- [Selected extract]
With L2 Regularization:

The model becomes "more conservative," not easily enlarging parameters
The model is more stable to fluctuations in input (stronger generalization ability)

✅ How to Use in PyTorch?

L2 Regularization = Weight Decay, so in PyTorch, you just need to add it in the optimizer:

optimizer = torch.optim.SGD(model.parameters(), lr=0.1, weight_decay=1e-4)

This weight_decay parameter is actually $\lambda$ ! The default is L2 regularization.

✅ How to Use in sklearn?

from sklearn.linear_model import Ridge  # Ridge is linear regression with L2
model = Ridge(alpha=1.0)

✅ In Summary

L2 Regularization = Penalizes the square of weights, compressing but retaining all parameters, enhancing model generalization ability.

Dropout#

✅ One-sentence Definition

Dropout is a regularization method that randomly masks neurons,
making the neural network more "robust" during training and preventing overfitting.

✅ Motivation Behind It

Deep neural networks are prone to overfitting, especially when:

The number of layers is deep
The training data is small
There are many parameters, and the model is complex

The reason is:

The model learns to "rely on certain combinations of neurons" to memorize the training data → Generalization ability deteriorates.

Dropout breaks this dependency —
During training, it randomly masks (sets to 0) a portion of neurons, forcing the network not to rely solely on a small group of neurons but to have redundancy.

✅ How It Works?

During Training:

For a certain hidden layer output vector $\mathbf h = (h_1,\dots,h_n)$
During training, apply:

\tilde{\mathbf h}= \frac{\mathbf m}{p}\odot \mathbf h,\qquad m_i \sim \text{Bernoulli}(p)

— The retention probability $p$ is set by you; usually between 0.5–0.9.

$\mathbf m$ : Random mask that decides whether to "retain" the $i$ -th unit.
$\odot$ : Element-wise multiplication.
$1/p$ : Inverted dropout is a commonly used rescaling factor to ensure $\mathbb E[\tilde h_i] = h_i$ , maintaining consistent activation scales during training/inference.

- [Extracted entries]

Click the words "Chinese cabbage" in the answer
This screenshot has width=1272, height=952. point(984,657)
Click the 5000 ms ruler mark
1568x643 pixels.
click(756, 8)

- [What the task requires]
Translate this sentence from the excerpt on L2 regularization and dropout into Spanish: "Dropout is a regularization method that randomly masks neurons, making the neural network more 'robust' during training and preventing overfitting."

- [Answer below]
El dropout es un método de regularización que enmascara neuronas de forma aleatoria, lo que hace que la red neuronal sea más "robusta" durante el entrenamiento y evita el sobreajuste.